■ **Supplied data**
=== Section Start ===
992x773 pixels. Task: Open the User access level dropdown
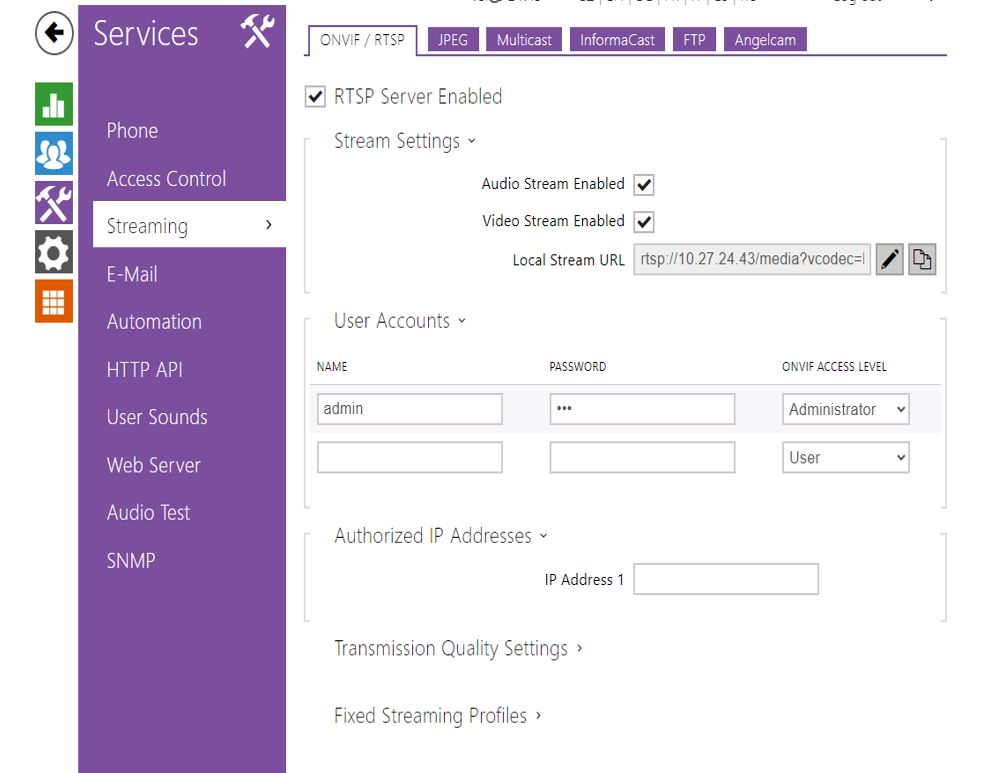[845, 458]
=== Section End ===
=== Section Start ===
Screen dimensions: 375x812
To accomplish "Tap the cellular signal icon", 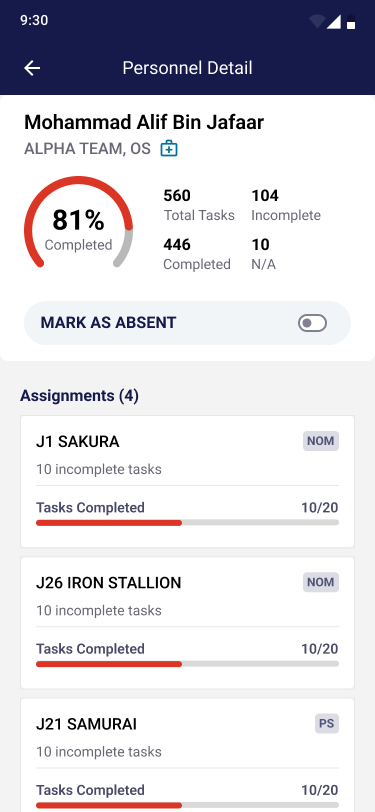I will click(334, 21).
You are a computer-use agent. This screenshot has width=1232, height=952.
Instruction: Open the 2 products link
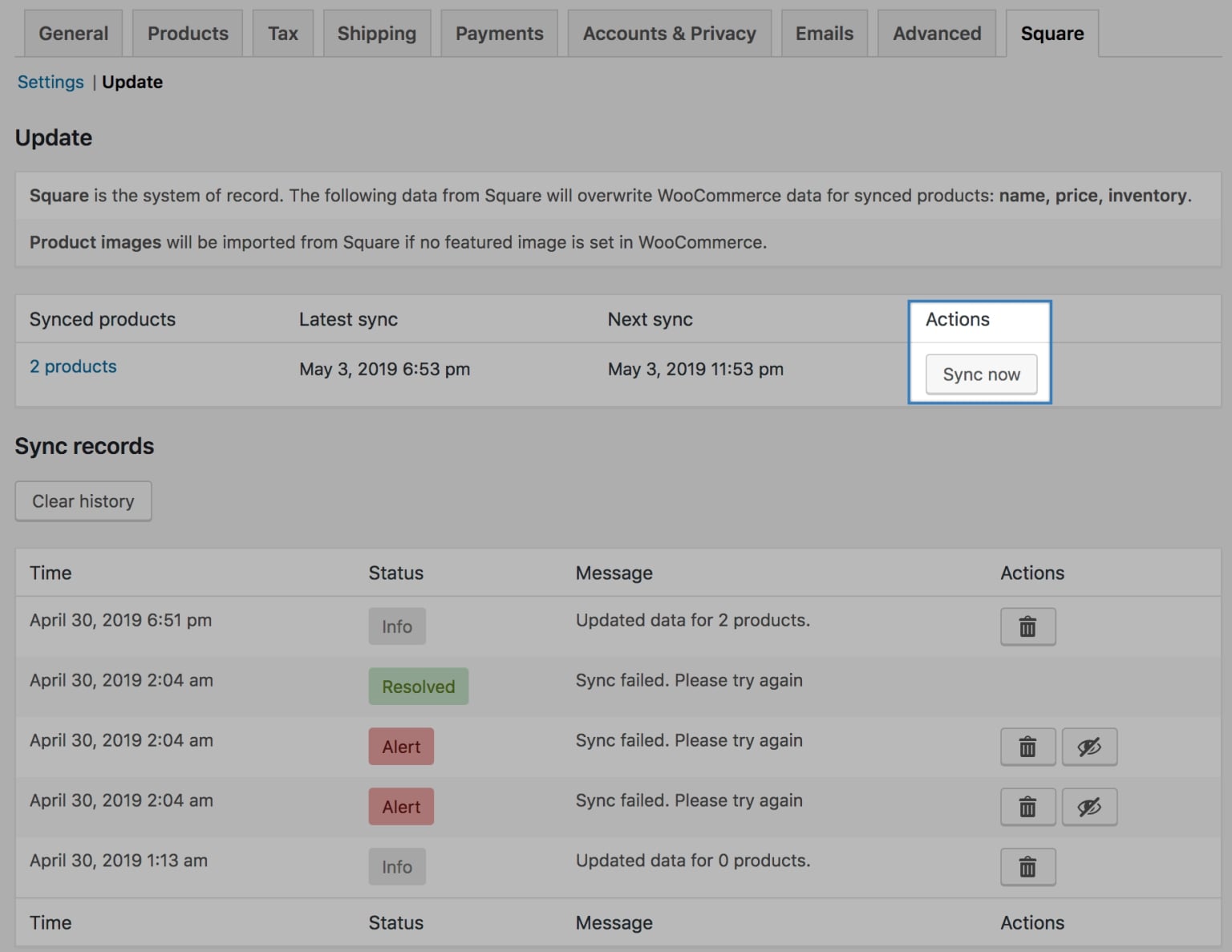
=== Section End ===
■ **What you have to do**
Only the lines above starting with the one with "You are a computer-use" and going through the one with "Instruction: Open the 2 products link" are to be copied, word for word and with both ends kept.

■ **Result below**
You are a computer-use agent. This screenshot has width=1232, height=952.
Instruction: Open the 2 products link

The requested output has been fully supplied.